■ WORK TO DO
Please gather every line of the material below that contains the word "sidebar" and copy each one in full.

■ MATERIAL FOR THIS TASK
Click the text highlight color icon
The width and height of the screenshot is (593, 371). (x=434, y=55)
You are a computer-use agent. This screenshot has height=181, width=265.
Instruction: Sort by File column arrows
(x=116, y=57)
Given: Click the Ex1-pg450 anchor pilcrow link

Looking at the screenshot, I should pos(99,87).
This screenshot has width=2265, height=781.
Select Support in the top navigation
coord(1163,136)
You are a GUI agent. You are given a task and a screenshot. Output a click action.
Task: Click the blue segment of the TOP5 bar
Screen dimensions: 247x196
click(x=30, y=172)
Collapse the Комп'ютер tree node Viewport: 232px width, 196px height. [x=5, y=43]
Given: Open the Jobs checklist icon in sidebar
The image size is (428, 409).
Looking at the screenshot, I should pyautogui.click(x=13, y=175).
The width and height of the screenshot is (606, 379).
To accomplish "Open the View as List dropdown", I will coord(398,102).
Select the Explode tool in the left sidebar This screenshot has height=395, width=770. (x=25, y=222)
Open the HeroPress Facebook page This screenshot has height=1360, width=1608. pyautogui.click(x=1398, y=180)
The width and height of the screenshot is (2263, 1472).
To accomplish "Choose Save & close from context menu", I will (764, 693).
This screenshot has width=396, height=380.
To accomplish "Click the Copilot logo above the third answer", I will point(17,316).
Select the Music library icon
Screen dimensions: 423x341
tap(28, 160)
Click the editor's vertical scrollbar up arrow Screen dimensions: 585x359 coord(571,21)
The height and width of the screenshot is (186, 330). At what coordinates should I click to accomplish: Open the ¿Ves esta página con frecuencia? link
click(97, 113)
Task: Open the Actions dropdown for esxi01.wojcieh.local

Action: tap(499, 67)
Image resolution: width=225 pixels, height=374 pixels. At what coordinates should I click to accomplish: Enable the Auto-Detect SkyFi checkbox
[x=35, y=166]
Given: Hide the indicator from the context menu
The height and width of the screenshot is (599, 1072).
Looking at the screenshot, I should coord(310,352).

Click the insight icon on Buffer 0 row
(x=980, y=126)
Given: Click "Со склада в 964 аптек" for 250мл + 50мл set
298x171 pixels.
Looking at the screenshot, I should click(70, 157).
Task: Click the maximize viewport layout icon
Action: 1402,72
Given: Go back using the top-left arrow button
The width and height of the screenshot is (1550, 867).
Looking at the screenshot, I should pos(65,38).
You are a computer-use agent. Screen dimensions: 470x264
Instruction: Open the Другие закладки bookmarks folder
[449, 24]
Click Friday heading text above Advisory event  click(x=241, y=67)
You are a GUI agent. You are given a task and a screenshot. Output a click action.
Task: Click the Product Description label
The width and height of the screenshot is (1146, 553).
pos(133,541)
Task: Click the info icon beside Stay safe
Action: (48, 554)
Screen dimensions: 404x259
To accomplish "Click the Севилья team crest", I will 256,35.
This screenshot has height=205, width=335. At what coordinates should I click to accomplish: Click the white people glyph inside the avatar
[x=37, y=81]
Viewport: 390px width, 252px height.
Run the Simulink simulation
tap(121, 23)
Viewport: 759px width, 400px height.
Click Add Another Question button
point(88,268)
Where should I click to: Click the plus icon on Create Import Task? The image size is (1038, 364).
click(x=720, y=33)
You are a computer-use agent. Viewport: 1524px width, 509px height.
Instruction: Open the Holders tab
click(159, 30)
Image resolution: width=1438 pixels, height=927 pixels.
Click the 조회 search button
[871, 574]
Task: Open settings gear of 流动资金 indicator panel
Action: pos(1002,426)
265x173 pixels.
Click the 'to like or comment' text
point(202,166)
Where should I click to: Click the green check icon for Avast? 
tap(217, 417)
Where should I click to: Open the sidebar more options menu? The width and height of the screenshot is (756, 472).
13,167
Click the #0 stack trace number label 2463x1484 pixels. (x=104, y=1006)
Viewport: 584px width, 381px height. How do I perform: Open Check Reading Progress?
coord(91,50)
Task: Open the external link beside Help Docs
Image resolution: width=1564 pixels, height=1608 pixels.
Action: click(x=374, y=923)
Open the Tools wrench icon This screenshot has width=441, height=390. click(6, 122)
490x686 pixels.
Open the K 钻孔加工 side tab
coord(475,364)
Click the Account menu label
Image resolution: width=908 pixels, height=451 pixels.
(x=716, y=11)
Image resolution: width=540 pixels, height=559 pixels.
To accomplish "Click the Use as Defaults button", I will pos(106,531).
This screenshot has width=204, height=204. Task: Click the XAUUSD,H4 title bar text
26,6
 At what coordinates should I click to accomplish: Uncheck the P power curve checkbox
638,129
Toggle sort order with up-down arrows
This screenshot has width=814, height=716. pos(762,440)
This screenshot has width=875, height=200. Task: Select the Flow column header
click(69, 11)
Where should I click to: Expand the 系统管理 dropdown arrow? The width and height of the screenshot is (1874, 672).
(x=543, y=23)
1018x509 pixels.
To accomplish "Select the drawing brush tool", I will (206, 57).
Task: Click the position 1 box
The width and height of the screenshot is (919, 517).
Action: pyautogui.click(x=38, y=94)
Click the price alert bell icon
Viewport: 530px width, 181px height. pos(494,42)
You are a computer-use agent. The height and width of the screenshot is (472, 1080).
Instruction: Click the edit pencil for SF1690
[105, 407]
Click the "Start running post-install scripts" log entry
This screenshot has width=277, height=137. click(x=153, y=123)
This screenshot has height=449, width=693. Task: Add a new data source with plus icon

■ TASK RESULT
Given: Open the Jobs checklist icon in sidebar
Select the Explode tool in the left sidebar This screenshot has height=395, width=770. (x=25, y=222)
Where should I click to: Open the sidebar more options menu? The width and height of the screenshot is (756, 472).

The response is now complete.